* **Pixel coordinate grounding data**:
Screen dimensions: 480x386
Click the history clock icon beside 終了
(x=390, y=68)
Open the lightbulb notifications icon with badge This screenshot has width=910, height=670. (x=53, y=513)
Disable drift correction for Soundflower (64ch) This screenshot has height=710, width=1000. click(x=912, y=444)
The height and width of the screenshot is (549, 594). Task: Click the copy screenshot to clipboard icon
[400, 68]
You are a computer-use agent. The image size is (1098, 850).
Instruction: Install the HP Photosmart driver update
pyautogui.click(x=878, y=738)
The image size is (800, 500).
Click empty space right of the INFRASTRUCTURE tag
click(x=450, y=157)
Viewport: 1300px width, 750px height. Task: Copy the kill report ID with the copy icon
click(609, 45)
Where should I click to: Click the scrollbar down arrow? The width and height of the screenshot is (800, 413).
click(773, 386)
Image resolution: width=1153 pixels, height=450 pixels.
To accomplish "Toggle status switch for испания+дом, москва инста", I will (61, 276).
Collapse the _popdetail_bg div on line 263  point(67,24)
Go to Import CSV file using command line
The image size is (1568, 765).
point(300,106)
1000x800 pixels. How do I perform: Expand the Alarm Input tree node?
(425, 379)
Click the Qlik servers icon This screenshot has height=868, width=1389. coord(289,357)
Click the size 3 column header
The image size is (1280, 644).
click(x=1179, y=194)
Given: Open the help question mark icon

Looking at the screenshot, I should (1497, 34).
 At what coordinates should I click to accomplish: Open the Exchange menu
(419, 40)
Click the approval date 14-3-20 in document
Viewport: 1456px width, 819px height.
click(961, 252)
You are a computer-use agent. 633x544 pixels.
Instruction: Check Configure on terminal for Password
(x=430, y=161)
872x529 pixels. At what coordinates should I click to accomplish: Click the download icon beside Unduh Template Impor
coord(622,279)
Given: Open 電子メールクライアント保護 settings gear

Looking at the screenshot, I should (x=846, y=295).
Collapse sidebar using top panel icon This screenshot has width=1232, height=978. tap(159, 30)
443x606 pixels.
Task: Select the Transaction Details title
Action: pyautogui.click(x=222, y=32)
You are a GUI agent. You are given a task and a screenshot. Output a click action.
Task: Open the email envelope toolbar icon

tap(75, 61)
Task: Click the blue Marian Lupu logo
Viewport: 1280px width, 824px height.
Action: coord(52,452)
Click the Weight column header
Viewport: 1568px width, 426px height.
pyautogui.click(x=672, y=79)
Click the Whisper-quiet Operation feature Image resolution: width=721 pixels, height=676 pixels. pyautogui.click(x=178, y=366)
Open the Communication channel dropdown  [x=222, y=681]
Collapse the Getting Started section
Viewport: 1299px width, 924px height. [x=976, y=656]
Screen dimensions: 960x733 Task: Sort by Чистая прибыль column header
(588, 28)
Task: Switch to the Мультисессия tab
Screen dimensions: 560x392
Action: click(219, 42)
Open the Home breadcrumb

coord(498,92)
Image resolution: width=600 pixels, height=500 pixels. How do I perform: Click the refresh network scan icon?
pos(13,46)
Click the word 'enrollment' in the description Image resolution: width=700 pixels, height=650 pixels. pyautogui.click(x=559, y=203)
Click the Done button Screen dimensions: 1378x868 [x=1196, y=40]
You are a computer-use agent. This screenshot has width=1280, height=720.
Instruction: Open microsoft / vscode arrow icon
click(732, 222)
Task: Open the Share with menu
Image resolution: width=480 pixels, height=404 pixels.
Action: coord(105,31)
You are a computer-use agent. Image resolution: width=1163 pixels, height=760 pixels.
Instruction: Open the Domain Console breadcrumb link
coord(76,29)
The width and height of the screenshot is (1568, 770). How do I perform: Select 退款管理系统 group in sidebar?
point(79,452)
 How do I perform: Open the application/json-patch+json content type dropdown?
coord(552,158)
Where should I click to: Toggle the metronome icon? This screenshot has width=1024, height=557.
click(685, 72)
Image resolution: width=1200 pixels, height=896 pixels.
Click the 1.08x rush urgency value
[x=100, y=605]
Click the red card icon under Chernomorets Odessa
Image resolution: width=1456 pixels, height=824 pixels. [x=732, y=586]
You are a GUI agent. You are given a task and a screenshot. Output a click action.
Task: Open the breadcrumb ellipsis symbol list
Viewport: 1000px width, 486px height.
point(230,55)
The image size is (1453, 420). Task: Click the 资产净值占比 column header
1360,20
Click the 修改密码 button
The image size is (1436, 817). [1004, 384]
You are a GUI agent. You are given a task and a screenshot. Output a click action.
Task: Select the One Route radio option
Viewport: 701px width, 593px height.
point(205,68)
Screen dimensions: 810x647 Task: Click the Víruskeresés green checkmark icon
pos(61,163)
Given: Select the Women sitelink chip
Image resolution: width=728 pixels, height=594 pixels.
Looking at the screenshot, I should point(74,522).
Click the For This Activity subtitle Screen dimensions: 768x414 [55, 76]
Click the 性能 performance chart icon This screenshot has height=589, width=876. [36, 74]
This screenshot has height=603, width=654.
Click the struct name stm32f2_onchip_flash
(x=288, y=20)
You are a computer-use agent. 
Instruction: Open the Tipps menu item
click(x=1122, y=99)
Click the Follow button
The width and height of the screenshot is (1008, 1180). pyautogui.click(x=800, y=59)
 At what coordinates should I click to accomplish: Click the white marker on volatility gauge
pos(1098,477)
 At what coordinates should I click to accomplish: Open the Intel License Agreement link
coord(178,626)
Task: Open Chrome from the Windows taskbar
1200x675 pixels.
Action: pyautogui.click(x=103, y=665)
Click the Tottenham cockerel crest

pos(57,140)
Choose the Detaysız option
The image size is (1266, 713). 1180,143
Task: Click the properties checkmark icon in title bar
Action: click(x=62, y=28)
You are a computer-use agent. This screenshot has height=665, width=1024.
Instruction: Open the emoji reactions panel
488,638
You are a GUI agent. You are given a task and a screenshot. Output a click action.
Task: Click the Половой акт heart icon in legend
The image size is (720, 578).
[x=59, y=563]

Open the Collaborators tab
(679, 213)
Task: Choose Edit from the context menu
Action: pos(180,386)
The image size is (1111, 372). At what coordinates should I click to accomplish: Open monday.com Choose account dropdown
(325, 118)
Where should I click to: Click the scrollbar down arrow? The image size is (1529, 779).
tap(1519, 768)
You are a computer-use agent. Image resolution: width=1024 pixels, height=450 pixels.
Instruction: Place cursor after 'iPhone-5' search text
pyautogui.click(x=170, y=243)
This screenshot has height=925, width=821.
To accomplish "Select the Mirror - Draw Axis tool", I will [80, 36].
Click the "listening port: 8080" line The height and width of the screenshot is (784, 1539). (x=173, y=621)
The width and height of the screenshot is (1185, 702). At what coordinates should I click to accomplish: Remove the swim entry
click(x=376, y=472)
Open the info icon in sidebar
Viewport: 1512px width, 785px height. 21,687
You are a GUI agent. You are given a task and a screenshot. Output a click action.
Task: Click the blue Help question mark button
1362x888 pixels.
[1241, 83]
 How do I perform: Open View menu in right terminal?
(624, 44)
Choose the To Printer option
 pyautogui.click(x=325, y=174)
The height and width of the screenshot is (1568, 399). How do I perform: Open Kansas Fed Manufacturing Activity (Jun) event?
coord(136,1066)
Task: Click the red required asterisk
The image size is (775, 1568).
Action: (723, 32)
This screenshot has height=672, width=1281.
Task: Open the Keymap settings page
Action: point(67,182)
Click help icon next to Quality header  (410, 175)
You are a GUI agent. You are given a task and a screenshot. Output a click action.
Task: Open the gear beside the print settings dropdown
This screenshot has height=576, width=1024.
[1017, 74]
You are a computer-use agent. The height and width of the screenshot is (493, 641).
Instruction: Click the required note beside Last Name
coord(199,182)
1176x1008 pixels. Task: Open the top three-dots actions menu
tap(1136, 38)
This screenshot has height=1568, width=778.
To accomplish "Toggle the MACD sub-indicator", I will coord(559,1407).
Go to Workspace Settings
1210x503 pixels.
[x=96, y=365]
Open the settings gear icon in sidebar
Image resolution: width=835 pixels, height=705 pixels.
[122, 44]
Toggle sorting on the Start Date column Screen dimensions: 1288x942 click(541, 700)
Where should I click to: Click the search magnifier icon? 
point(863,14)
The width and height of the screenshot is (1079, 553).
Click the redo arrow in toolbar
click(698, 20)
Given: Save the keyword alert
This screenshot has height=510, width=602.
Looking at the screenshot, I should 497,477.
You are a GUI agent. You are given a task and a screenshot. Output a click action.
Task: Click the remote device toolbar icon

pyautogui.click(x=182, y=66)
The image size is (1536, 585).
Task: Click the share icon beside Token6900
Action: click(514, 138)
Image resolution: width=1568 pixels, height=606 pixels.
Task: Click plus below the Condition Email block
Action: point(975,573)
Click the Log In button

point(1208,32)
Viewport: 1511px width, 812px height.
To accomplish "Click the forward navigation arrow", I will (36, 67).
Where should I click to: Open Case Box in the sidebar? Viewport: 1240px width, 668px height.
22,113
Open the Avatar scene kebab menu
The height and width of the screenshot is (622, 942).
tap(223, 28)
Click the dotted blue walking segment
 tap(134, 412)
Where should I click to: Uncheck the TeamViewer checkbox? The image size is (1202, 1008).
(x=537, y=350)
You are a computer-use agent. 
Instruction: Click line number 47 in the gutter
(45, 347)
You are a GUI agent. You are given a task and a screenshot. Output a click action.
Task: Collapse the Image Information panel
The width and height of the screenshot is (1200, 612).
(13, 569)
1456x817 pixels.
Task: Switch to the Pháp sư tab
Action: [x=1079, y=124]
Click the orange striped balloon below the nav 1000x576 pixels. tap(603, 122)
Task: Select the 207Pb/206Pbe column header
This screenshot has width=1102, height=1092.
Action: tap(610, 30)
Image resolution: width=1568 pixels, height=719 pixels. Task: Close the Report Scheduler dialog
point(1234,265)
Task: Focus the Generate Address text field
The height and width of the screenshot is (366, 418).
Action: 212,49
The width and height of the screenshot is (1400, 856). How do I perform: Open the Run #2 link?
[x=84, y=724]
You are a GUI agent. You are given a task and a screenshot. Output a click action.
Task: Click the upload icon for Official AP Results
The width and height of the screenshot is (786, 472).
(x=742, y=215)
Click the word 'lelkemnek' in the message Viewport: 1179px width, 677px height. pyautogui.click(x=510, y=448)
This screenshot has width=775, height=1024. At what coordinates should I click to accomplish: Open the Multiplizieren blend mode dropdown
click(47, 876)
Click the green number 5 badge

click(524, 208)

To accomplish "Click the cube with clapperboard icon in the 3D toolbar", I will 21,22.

* **Activity**: Only one stretch of the data above is needed. Restate it word for word, from the line containing "Instruction: Open the Tipps menu item" through the line containing "Task: Open Chrome from the Windows taskbar", both ends included.

* **Problem solution**:
Instruction: Open the Tipps menu item
click(x=1122, y=99)
Click the Follow button
The width and height of the screenshot is (1008, 1180). pyautogui.click(x=800, y=59)
 At what coordinates should I click to accomplish: Click the white marker on volatility gauge
pos(1098,477)
 At what coordinates should I click to accomplish: Open the Intel License Agreement link
coord(178,626)
Task: Open Chrome from the Windows taskbar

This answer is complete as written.